▶ _Task goal_:
Render the material starting at the line that contains "The image size is (1024, 576)." and ending at the line that contains "[x=399, y=646]" as a Markdown table with the columns Row and Line, numbering each row and leaving out any blank lines.

▶ _Dataset excerpts_:
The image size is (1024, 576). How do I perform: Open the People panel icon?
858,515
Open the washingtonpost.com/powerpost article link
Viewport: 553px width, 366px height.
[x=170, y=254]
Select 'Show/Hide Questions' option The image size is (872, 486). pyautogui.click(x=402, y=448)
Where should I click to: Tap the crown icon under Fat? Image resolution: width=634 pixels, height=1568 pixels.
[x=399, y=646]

--

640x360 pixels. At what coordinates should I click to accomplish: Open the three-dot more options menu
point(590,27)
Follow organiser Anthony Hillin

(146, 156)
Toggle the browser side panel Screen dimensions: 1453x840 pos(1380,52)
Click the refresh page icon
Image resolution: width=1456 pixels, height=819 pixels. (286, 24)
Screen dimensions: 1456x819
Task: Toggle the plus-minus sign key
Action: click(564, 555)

▶ _The output_:
| Row | Line |
|---|---|
| 1 | The image size is (1024, 576). How do I perform: Open the People panel icon? |
| 2 | 858,515 |
| 3 | Open the washingtonpost.com/powerpost article link |
| 4 | Viewport: 553px width, 366px height. |
| 5 | [x=170, y=254] |
| 6 | Select 'Show/Hide Questions' option The image size is (872, 486). pyautogui.click(x=402, y=448) |
| 7 | Where should I click to: Tap the crown icon under Fat? Image resolution: width=634 pixels, height=1568 pixels. |
| 8 | [x=399, y=646] |